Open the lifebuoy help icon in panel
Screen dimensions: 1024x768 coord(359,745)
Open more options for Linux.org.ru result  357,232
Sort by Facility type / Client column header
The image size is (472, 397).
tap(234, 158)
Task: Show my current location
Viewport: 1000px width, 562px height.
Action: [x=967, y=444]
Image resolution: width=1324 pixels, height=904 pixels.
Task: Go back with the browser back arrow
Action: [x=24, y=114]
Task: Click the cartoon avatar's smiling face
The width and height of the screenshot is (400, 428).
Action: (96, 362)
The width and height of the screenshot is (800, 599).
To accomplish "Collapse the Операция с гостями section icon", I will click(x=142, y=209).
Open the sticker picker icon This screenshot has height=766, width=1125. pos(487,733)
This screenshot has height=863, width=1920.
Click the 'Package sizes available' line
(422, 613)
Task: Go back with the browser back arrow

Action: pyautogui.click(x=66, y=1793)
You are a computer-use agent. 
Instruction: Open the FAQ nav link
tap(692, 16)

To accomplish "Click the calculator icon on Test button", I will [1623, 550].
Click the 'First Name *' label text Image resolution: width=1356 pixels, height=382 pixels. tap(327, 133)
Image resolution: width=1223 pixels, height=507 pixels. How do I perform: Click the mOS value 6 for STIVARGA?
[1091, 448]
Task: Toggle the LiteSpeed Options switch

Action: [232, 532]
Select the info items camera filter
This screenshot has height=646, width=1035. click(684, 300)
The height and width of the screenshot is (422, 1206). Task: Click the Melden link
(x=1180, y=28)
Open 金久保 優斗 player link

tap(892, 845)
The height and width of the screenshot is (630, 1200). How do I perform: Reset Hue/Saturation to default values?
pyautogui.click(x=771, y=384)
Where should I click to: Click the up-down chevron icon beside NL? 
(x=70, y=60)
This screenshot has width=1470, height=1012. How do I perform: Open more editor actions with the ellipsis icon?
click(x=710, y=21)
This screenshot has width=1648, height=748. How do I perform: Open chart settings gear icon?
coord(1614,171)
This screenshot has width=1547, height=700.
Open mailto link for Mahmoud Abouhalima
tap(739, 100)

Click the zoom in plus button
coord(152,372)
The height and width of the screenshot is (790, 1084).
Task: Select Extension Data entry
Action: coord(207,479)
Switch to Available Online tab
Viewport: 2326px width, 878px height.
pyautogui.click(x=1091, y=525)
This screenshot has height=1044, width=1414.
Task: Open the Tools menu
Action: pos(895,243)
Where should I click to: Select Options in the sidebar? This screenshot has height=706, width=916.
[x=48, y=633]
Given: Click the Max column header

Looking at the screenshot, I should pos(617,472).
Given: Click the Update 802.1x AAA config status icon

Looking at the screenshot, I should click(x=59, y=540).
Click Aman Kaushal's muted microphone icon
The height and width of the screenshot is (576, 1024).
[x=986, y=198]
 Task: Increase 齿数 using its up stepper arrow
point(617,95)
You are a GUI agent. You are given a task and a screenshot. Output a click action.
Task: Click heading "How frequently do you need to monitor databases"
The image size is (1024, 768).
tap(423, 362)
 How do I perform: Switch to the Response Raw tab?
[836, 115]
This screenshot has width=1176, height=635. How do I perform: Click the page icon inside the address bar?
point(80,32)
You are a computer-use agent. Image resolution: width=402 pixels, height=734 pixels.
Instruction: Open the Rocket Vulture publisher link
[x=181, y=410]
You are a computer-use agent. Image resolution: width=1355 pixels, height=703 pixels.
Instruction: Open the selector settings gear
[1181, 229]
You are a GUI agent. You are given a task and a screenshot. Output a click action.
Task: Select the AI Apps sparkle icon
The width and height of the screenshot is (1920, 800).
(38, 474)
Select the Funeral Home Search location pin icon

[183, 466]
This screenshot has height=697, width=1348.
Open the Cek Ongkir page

### The task:
Exactly as they appear, retype the lines from the start of the records through the line containing "Task: Show my current location".

### Final answer:
Open the lifebuoy help icon in panel
Screen dimensions: 1024x768 coord(359,745)
Open more options for Linux.org.ru result  357,232
Sort by Facility type / Client column header
The image size is (472, 397).
tap(234, 158)
Task: Show my current location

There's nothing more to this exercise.